If he was driven in his later years to become more involved at the political level, it had more to do with the changing political environment of humanitarian operations brought on by the end of the Cold War than it did with ambition. In Northern Iraq, Fred had first-hand experience with just how much the world of humanitarian operations was changing. After years of struggling with incremental change in a system often dominated by petrified bureaucrats and inexperienced volunteers, he found himself involved in an operation that can only be described as the beginning of a paradigm shift. But then came Somalia, and the shift changed directions to the point that in the years that followed, major powers avoided involvement in crises whenever possible. Humanitarians found their efforts used increasingly to political ends. In the absence of any geopolitical interest in many areas of concern, it fell to them to do whatever possible to inform and motivate major donors into taking action. This is the reason I believe Fred went to Chechnya.

If Fred had decided to get more politically involved, it was because the same frustrations that drove others of his generation into politics years ago, had finally gotten to him. And if he had been given a position of authority, you can rest assured that he would have continued to upset just about everyone around him, and the humanitarian world would be a much brighter place for it.

Fred might have thought that he could possibly do more in a position of authority, but it was not dreams of personal power in Washington, but rather the sick and cruel reality he witnessed in places like Chechnya, that most influenced his actions.

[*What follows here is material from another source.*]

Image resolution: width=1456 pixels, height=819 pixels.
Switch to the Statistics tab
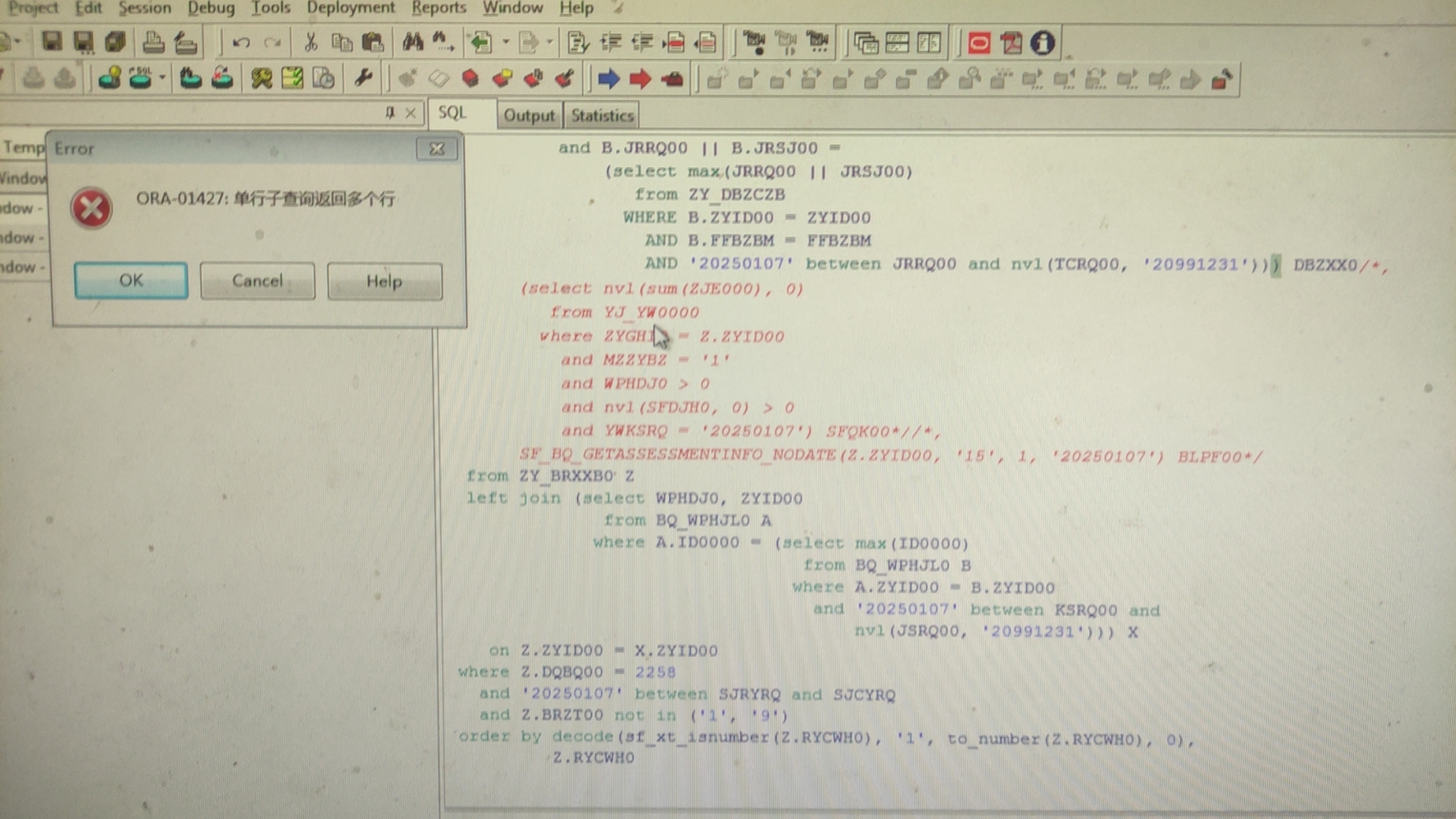coord(602,115)
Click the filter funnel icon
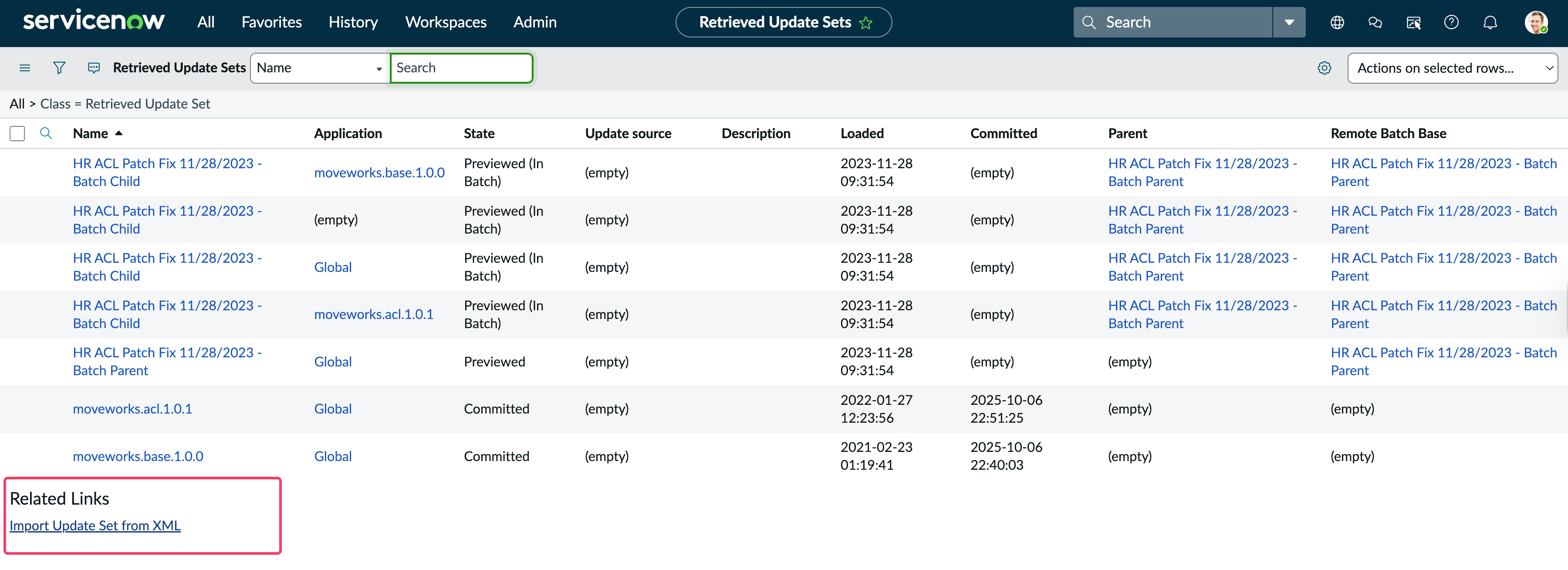This screenshot has height=570, width=1568. [x=59, y=68]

If the stories of Fred's death are true, he died a cruel and senseless death. He was bound, and marched through the woods. He was told to kneel, and possibly witnessed the execution of one of his companions. In a cold, dark forest, thousands of miles from family or friends, someone Fred had come to help, put a gun to the back of his head and pulled the trigger, extinguishing a brilliant life. It is a nightmare that many of us who have worked in complex emergencies have had, and one that a few of us have narrowly escaped. These things have happened at check-points in rebel and government-held territory from Nicaragua to Rwanda to Chechnya. Fred knew that. He saw clearly the insanity in Chechnya and he knew how vulnerable he was, but still he acted. Fred died doing what he always did, what very few others are willing to do: going to the source of the problem to stop the killing.

To miss this is to miss the best part of Fred Cuny and the best of a rich and wonderful legacy.